## Work instructions:
Could you copy each line of the listing that holds "computer"?

## Supplied records:
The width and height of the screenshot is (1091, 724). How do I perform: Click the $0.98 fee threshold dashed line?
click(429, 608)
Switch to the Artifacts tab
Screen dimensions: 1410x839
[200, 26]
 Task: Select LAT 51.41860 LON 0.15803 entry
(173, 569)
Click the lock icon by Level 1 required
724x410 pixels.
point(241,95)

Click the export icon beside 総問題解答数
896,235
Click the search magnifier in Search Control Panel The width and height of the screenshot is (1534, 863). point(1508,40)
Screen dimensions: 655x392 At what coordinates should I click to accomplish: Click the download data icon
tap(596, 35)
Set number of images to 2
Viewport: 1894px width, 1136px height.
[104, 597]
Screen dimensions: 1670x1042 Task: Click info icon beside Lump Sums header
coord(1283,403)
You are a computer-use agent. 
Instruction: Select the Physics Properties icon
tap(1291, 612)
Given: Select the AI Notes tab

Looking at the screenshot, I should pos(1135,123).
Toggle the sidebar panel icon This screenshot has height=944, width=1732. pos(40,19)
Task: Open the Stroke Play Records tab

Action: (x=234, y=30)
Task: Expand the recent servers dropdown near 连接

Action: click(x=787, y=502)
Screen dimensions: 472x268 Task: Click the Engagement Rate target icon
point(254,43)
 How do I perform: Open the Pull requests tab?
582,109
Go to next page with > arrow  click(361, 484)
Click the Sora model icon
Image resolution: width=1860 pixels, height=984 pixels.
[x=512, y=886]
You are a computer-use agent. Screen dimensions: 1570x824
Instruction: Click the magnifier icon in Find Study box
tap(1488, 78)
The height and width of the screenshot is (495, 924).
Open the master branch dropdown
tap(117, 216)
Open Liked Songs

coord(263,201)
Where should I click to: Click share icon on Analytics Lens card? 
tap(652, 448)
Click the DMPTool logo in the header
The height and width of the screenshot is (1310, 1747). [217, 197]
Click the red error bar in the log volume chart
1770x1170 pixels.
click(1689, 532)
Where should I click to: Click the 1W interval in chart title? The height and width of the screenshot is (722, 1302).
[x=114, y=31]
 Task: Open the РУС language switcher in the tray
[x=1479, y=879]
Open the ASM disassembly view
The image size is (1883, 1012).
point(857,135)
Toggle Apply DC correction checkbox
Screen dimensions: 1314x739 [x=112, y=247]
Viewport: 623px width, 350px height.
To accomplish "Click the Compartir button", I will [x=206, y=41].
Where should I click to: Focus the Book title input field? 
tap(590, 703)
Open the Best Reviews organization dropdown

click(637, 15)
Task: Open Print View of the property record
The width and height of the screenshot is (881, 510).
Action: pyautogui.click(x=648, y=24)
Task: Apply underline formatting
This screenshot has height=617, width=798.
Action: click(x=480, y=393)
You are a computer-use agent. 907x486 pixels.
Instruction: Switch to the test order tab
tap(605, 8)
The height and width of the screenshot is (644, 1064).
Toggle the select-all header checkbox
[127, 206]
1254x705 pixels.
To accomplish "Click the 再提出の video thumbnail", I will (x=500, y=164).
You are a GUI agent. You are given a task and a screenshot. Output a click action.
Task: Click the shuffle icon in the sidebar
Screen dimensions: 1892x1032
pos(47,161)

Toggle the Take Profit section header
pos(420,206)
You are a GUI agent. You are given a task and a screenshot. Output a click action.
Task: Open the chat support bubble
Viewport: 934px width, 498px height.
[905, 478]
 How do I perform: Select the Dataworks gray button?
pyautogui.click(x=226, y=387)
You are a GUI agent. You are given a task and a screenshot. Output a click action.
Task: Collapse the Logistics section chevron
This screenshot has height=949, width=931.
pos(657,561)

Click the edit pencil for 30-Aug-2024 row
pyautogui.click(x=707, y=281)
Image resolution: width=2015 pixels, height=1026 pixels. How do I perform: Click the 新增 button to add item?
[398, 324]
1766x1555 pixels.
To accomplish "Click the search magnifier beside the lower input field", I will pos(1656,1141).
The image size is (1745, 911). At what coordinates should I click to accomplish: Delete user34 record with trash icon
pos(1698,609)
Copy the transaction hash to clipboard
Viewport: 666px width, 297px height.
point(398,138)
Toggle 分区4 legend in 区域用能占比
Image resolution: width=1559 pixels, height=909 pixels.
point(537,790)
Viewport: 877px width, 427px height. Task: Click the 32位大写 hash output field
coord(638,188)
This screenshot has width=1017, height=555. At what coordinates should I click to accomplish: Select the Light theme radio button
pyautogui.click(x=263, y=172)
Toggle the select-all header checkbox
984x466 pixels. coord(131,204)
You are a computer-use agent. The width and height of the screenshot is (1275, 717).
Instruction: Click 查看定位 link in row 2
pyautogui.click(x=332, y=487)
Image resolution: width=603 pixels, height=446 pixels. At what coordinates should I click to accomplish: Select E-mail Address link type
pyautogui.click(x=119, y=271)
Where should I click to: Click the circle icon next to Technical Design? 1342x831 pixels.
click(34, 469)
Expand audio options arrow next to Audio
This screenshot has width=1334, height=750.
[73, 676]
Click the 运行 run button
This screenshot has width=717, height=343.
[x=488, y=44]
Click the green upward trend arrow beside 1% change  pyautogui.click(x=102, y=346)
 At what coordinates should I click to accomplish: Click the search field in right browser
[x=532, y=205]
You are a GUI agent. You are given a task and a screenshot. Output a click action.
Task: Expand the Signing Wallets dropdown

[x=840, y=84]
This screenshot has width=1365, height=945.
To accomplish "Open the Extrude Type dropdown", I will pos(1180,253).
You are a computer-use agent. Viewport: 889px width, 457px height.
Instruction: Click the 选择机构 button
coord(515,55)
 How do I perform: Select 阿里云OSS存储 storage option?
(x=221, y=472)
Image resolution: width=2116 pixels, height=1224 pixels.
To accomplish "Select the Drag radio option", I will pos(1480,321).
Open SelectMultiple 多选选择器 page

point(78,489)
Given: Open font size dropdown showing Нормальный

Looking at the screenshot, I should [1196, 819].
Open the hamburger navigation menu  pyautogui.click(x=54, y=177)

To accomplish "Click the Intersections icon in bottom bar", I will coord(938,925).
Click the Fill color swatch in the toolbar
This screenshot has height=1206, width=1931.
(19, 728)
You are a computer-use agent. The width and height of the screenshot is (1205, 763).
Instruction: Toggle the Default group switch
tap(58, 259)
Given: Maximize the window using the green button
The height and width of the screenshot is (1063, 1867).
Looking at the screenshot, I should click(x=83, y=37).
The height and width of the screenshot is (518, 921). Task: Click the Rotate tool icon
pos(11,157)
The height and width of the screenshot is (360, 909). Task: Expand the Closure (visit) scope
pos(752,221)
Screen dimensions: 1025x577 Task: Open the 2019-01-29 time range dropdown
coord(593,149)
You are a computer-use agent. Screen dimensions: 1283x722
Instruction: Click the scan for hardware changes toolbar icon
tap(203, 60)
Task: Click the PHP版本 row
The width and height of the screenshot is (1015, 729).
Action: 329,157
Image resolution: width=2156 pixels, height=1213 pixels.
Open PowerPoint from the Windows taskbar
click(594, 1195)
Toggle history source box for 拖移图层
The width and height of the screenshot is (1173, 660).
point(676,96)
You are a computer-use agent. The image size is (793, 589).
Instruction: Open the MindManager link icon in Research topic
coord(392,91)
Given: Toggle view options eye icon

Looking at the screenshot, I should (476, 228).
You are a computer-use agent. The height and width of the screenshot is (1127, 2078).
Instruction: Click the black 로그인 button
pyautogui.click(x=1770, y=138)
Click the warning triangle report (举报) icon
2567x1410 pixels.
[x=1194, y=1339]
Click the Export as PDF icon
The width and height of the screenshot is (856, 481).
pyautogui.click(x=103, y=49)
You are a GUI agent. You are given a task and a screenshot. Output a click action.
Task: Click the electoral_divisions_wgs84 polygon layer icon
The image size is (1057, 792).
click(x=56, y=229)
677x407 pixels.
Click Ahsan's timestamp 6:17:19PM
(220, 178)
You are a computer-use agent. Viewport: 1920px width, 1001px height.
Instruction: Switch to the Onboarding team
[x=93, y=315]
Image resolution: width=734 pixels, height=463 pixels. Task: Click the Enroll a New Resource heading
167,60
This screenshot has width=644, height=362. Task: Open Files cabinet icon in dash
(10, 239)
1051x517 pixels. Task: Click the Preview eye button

## Task solution:
You are a computer-use agent. 
You are a computer-use agent. Screen dimensions: 1570x824
You are a computer-use agent. 907x486 pixels.
You are a computer-use agent. The width and height of the screenshot is (1275, 717).
You are a computer-use agent. Viewport: 889px width, 457px height.
You are a computer-use agent. The width and height of the screenshot is (1205, 763).
You are a computer-use agent. Screen dimensions: 1283x722
You are a computer-use agent. The image size is (793, 589).
You are a computer-use agent. The height and width of the screenshot is (1127, 2078).
You are a computer-use agent. Viewport: 1920px width, 1001px height.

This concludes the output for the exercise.